** Opening Exercise passage block **
Sutton says his faith informs his values and his perspectives as a public servant. But he isn’t inclined to proselytize or push his religion or spiritual beliefs on others. If he evangelizes at all, he tries to do it by actions, not by words.

Faith and family, and confidence in ongoing scientific developments, help him maintain a belief  that he will walk again someday. He continues weekly physical therapy, following a program that he and a physical therapist from the hospital in Winner learned at a California institute that focuses on muscle memory and nerve regeneration.

With help from a modified saddle, he is able to ride his horse and handle some ranch chores, as well as rides in the beautiful Missouri River breaks where the ranch is located. And the horse riding is in itself part of the therapy, physically and psychologically.

“Actually, there’s a lot of stuff about riding horses for strength. And it actually simulates walking, so that’s good, too,” Sutton says.

Initially paralyzed from the belly button down, Sutton now has good movement in his hips, improved strength in his core and slight movement in one leg. And he’s hoping for a lot more.
** Closing Exercise passage block **
** Opening Data shown block **
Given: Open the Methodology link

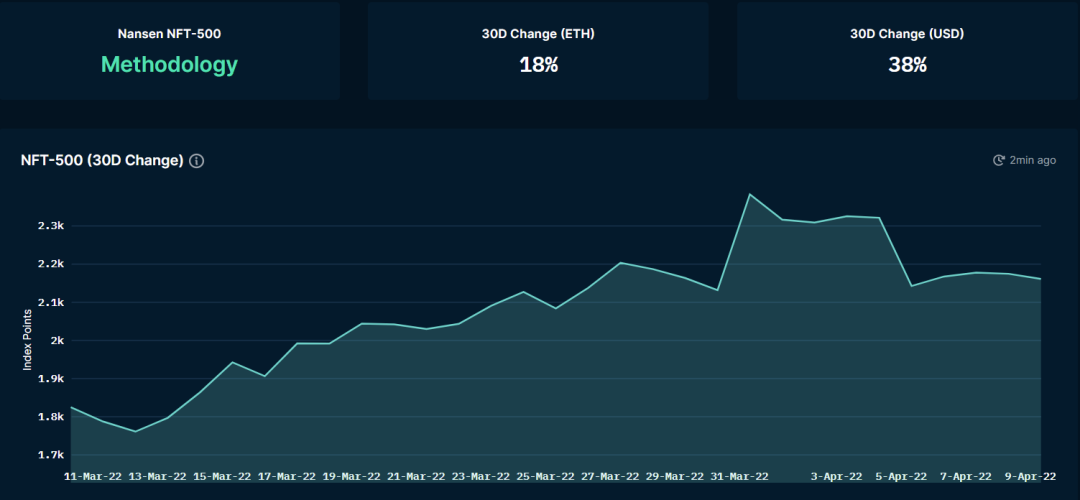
** Closing Data shown block **
** Opening Data shown block **
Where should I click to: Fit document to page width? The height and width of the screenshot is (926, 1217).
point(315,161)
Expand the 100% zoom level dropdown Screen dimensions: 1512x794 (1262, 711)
** Closing Data shown block **
** Opening Data shown block **
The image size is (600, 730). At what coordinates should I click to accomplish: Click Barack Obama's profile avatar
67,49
** Closing Data shown block **
• **Task 1**:
Revise the Sutton passage so that "modified saddle" becomes "custom saddle", beginning at the words "Faith and family, and" and stopping after "physically and psychologically.".
• **Task 2**:
Answer these questions using the Sutton passage:
(a) How often does Sutton continue physical therapy?
(b) According to Sutton, what does riding horses simulate?
(c) From what point down was Sutton initially paralyzed?
The data bear no relation to the Sutton passage.

• **Exercise solution 1**:
Faith and family, and confidence in ongoing scientific developments, help him maintain a belief  that he will walk again someday. He continues weekly physical therapy, following a program that he and a physical therapist from the hospital in Winner learned at a California institute that focuses on muscle memory and nerve regeneration.

With help from a custom saddle, he is able to ride his horse and handle some ranch chores, as well as rides in the beautiful Missouri River breaks where the ranch is located. And the horse riding is in itself part of the therapy, physically and psychologically.

• **Exercise solution 2**:
(a) Weekly.
(b) Walking.
(c) From the belly button down.